Element and text position data
------------------------
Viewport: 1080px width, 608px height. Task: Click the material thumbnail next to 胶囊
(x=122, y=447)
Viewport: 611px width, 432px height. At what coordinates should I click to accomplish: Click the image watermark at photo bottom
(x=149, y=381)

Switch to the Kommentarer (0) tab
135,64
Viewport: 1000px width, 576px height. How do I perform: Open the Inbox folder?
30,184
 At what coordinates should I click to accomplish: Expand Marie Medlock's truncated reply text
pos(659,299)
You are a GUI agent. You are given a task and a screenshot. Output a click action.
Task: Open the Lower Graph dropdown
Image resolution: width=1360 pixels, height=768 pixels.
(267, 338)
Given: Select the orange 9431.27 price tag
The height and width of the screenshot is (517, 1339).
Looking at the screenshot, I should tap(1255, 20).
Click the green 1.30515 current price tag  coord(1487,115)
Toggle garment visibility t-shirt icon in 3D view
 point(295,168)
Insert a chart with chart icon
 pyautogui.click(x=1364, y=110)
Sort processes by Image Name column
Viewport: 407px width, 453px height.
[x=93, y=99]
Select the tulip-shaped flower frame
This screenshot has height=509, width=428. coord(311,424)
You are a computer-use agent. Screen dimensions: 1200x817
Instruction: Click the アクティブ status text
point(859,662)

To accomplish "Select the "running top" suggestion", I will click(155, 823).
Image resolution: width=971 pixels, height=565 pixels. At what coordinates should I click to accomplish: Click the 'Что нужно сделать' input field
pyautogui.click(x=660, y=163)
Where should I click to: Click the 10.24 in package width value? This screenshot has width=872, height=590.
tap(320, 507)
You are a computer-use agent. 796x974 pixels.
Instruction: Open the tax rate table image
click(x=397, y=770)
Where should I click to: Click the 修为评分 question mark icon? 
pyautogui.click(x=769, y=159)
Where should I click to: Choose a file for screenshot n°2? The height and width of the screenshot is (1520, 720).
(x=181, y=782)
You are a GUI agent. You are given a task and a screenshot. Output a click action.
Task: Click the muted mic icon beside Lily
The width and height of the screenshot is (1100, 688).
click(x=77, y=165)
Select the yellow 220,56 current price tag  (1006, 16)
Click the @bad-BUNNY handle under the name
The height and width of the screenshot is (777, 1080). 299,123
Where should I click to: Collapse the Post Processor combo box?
------------------------
Output every line of the entries above as a JSON list of strings, one string per line, skipping blank lines.

◆ **The completed task**
[
  "Viewport: 1080px width, 608px height. Task: Click the material thumbnail next to 胶囊",
  "(x=122, y=447)",
  "Viewport: 611px width, 432px height. At what coordinates should I click to accomplish: Click the image watermark at photo bottom",
  "(x=149, y=381)",
  "Switch to the Kommentarer (0) tab",
  "135,64",
  "Viewport: 1000px width, 576px height. How do I perform: Open the Inbox folder?",
  "30,184",
  " At what coordinates should I click to accomplish: Expand Marie Medlock's truncated reply text",
  "pos(659,299)",
  "You are a GUI agent. You are given a task and a screenshot. Output a click action.",
  "Task: Open the Lower Graph dropdown",
  "Image resolution: width=1360 pixels, height=768 pixels.",
  "(267, 338)",
  "Given: Select the orange 9431.27 price tag",
  "The height and width of the screenshot is (517, 1339).",
  "Looking at the screenshot, I should tap(1255, 20).",
  "Click the green 1.30515 current price tag  coord(1487,115)",
  "Toggle garment visibility t-shirt icon in 3D view",
  " point(295,168)",
  "Insert a chart with chart icon",
  " pyautogui.click(x=1364, y=110)",
  "Sort processes by Image Name column",
  "Viewport: 407px width, 453px height.",
  "[x=93, y=99]",
  "Select the tulip-shaped flower frame",
  "This screenshot has height=509, width=428. coord(311,424)",
  "You are a computer-use agent. Screen dimensions: 1200x817",
  "Instruction: Click the アクティブ status text",
  "point(859,662)",
  "To accomplish \"Select the \"running top\" suggestion\", I will click(155, 823).",
  "Image resolution: width=971 pixels, height=565 pixels. At what coordinates should I click to accomplish: Click the 'Что нужно сделать' input field",
  "pyautogui.click(x=660, y=163)",
  "Where should I click to: Click the 10.24 in package width value? This screenshot has width=872, height=590.",
  "tap(320, 507)",
  "You are a computer-use agent. 796x974 pixels.",
  "Instruction: Open the tax rate table image",
  "click(x=397, y=770)",
  "Where should I click to: Click the 修为评分 question mark icon? ",
  "pyautogui.click(x=769, y=159)",
  "Where should I click to: Choose a file for screenshot n°2? The height and width of the screenshot is (1520, 720).",
  "(x=181, y=782)",
  "You are a GUI agent. You are given a task and a screenshot. Output a click action.",
  "Task: Click the muted mic icon beside Lily",
  "The width and height of the screenshot is (1100, 688).",
  "click(x=77, y=165)",
  "Select the yellow 220,56 current price tag  (1006, 16)",
  "Click the @bad-BUNNY handle under the name",
  "The height and width of the screenshot is (777, 1080). 299,123",
  "Where should I click to: Collapse the Post Processor combo box?"
]